Fluoride drops and tablets were used as a supplement beginning in the 1950’s. However, recent studies question the effectiveness of fluoride taken orally. The drawbacks of oral fluoride are that it requires a prescription and is absorbed systemically. It has a greater risk of causing fluorosis because of the amount of fluoride one is exposed to already with fluoridated toothpaste and water. In 2000 the American Academy of Pediatrics did not renew its policy of dosing with fluoride drops and tablets. Many foreign countries have actually come out against their use.

Since the literature has shown that fluoride benefits are optimal when used topically, fluoridated toothpaste has become one of the mainstays of cavity prevention.
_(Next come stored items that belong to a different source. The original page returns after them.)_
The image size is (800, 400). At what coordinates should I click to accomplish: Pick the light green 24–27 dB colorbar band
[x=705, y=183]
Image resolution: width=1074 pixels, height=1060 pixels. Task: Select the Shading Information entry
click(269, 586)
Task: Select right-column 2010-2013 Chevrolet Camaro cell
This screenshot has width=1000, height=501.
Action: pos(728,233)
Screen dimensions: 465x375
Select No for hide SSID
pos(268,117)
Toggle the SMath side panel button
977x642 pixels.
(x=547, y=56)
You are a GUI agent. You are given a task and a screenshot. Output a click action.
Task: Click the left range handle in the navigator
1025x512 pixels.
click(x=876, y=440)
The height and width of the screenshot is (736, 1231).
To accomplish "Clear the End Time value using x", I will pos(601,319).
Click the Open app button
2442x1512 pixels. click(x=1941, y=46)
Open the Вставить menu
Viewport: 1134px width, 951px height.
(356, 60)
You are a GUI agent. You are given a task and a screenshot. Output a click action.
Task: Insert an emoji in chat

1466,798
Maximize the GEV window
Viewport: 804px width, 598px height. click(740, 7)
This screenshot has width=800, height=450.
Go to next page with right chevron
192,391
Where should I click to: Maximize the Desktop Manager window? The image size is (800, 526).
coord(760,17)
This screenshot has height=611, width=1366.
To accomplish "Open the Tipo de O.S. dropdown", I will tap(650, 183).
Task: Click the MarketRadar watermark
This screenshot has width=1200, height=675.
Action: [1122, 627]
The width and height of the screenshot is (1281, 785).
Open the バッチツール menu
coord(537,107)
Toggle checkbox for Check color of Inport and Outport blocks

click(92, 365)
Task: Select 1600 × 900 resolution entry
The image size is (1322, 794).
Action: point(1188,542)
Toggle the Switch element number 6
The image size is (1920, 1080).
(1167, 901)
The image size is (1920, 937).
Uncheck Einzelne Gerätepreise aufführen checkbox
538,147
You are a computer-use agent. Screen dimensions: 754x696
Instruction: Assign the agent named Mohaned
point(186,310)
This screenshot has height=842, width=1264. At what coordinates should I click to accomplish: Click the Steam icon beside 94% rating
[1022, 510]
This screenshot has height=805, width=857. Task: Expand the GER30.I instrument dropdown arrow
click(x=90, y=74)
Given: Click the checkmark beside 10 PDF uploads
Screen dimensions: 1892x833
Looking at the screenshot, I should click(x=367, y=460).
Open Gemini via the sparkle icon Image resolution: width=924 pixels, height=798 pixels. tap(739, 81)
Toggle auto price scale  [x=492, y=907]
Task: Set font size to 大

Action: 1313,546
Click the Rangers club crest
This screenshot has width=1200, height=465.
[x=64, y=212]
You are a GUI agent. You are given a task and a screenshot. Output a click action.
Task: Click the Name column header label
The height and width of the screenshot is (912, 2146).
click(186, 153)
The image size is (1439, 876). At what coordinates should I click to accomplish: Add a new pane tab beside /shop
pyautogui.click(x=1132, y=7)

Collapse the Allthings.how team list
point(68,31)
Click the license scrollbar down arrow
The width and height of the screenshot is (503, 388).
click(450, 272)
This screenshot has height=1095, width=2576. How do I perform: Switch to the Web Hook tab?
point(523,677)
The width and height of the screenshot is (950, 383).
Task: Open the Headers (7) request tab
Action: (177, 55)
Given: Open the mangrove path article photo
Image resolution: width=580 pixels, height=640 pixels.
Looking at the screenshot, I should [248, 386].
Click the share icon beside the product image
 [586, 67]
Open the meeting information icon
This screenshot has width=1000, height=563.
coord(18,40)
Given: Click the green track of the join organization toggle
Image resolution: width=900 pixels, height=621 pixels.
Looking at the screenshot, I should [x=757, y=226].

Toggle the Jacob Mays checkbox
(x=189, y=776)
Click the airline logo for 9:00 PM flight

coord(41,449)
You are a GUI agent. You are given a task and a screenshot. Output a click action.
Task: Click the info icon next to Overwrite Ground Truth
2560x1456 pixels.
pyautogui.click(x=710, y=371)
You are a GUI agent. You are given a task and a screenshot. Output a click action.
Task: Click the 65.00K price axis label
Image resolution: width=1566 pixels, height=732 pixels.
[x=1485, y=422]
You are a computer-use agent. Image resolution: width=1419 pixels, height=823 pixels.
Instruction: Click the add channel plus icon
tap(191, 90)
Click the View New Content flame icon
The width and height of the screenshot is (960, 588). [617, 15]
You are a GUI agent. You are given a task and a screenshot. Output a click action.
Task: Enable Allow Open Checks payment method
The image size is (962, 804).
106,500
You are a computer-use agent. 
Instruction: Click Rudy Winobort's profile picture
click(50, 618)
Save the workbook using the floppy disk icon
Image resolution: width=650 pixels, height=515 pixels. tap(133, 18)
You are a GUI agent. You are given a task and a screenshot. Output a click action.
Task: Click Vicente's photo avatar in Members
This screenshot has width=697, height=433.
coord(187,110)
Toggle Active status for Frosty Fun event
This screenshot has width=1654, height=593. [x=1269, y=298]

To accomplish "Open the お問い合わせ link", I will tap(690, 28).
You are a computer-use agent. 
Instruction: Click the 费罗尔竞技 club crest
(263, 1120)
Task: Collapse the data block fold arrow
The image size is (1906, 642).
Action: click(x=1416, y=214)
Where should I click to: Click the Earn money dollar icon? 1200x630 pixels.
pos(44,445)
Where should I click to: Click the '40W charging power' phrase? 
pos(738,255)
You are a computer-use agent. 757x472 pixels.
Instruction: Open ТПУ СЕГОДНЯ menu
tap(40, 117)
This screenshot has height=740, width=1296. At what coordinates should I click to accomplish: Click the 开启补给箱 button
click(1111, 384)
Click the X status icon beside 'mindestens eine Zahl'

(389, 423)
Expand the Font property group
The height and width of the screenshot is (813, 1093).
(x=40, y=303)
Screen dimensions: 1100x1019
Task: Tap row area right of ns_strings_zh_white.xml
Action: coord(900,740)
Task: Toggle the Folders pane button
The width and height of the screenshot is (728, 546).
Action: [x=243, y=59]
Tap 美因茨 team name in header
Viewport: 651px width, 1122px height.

It has been shown that after brushing (and not rinsing) the fluoride remains present for 2-6 hours and enhances re-mineralization of the enamel. The FDA has allowed over-the-counter sale of toothpaste that contains either 1,000 ppm or 1,100 ppm of fluoride for use in children.

The concern for children was the amount of fluoride they might swallow in the act of brushing. And, could this lead to fluorosis? It was shown that a two-year-old typically ingests about 2/3 of the toothpaste when brushing. If one uses an amount of toothpaste about the size of a grain of rice and brushes twice a day as recommended, they would at most ingest 0.08 mg of fluoride. This is less than they would receive if they were given routine fluoride drops or tablets. It is recommended that children who are at risk for cavities should brush twice a day with a grain of rice size dab of toothpaste when the first tooth erupts. For those not at risk, this should be started at around one year of age. It is also recommended that they do not rinse after brushing as this actually causes them to swallow more toothpaste and decreases the protective benefit of the fluoride.

Other ways of delivering fluoride directly to the teeth are with gels and varnishes. Of the two, the fluoride varnishes are optimal because they adhere to the enamel better that the gel. They allow for longer levels of fluoride in the enamel and are less likely to be swallowed that the gels. It is recommended that at risk children should receive fluoride varnishes twice a year, starting at one year of age.

After our little discussion, Kacie’s Grandmother looked at her daughter and very proudly said, “You see, nobody ever listens to me. But the doctor said I was right!:” She beamed when her daughter conceded, “Yes Mom, you were right.”